I've been aware of the Marlins since before they played their first game. I covered their organizational meeting and interviewed owner Wayne Huizenga before they made Catcher Charles Johnson their first draft pick, before Charlie Hough pitched them to a victory in their first game in 1993, before they traded future Hall-of-Fame reliever Trevor Hoffman for outfielder Gary Sheffield a few weeks later. Since then, stars have come and quickly gone, and fans, who came in droves that first season, have mostly only gone. In a way you can't blame them. The team has gone through three ownerships in its relatively brief existence. After each of its world championship seasons there has been a fire sale of top players. Huizenga's dismantling job after the 1997 World Series win was particularly brutal and the following year the team lost 108 games and most of its fandom. It also lost manager Jim Leyland, who I've known ever since he first stepped onto a major league field with the Chicago White Sox. He was the third base coach for Manager Tony LaRussa and quickly endeared himself to the Chicago media. Third base coaches usually fly under the radar unless they do something wrong. In one of his first games with the White Sox, Leyland sent a runner home to almost certain death and the Sox lost the game by a run . Afterwards, Leyland manned up and admitted he made a mistake. After that he could do no wrong and in fact did very little wrong through the years. So I was rooting for the Marlins when they won under Leyland in 1997.

When the Marlins won again in 2003, of course, I was rooting for the Cubs. Now, I still follow the Cubs on their cable network and usually go to at least one game when I go back to Chicago in the summer. But my passion for them has turned cold, cold as a January day on Michigan avenue. I'm a Marlins fan, now, baby, and I think I've finally got a chance to see next year. Maybe it won't be this year, but next year. . . . .go Marlins.

2 comments:

Unknown said...

What would be worse than dying before the Cubs winning a World Series? Swearing off the Cubs only to see them win a World Series, taking the pennant at the expense of your new favorite team.

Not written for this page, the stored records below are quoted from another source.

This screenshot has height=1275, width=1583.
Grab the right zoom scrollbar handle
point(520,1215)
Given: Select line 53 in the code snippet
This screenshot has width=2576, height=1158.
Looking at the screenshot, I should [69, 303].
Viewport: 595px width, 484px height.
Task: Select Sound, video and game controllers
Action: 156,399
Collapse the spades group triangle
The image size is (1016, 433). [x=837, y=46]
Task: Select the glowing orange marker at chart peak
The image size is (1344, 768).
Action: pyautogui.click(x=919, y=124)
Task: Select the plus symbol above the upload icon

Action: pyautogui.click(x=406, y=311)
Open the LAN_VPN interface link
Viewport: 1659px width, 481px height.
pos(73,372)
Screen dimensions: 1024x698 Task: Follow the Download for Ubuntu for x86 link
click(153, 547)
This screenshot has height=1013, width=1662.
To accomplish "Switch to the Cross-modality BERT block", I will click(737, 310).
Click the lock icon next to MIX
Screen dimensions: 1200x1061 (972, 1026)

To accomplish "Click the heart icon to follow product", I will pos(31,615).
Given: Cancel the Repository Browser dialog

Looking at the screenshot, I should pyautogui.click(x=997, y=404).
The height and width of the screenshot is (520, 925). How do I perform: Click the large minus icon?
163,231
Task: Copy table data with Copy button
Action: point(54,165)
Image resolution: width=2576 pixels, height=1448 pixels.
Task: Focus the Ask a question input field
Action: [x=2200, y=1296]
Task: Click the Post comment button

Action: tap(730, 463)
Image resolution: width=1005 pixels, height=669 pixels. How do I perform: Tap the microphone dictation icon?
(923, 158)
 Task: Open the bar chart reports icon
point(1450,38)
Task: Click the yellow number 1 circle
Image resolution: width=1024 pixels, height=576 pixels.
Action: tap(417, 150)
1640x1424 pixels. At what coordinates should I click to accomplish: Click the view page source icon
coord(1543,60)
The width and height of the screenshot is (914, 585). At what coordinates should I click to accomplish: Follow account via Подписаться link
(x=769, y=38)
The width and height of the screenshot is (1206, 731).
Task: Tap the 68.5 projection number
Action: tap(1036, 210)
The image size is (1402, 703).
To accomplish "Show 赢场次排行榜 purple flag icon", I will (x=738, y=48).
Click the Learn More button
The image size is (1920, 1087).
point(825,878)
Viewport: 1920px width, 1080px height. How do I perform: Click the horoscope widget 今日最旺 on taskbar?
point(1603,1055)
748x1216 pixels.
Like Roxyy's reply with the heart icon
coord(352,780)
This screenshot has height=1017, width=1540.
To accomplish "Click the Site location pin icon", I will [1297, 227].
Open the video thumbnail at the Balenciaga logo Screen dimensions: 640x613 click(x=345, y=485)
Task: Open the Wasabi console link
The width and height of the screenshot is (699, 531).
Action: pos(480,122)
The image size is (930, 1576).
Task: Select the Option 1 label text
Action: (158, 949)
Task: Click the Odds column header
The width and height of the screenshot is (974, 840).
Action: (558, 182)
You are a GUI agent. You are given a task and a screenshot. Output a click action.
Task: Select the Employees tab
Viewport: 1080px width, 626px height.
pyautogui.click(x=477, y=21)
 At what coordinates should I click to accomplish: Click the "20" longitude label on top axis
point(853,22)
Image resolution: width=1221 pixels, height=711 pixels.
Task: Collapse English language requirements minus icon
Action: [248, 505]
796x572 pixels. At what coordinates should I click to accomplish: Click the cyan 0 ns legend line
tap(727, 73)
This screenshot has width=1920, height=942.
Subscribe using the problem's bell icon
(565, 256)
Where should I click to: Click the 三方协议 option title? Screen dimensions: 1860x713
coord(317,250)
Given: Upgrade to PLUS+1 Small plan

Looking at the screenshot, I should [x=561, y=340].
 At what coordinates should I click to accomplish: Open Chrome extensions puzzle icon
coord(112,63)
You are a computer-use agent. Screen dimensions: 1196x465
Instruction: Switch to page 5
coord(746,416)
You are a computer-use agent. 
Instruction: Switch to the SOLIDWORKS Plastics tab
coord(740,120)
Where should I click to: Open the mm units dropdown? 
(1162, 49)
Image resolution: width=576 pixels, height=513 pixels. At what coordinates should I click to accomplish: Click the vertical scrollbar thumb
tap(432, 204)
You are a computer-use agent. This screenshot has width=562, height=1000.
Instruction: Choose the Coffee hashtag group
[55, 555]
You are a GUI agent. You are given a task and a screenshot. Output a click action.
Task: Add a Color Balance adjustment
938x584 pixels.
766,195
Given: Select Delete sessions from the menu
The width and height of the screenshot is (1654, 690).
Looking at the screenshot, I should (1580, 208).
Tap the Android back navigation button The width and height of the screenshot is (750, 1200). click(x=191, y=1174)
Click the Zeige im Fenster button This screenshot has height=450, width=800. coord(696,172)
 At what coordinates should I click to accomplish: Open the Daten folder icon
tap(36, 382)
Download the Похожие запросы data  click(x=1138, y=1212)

Also, it was Will Clark, not Jack Clark whom the Cubs' pitchers could not retire in 1989.

CharlieO said...

Yes, Bob, being a former Brooklyn Dodger fan, I also knew the heartbreak of "next year." To make matters worse, the team moved to Los Angeles shortly after winning its first ever World Series! I also now root for the Marlins, but not with the fervor that I once felt for Brooklyn.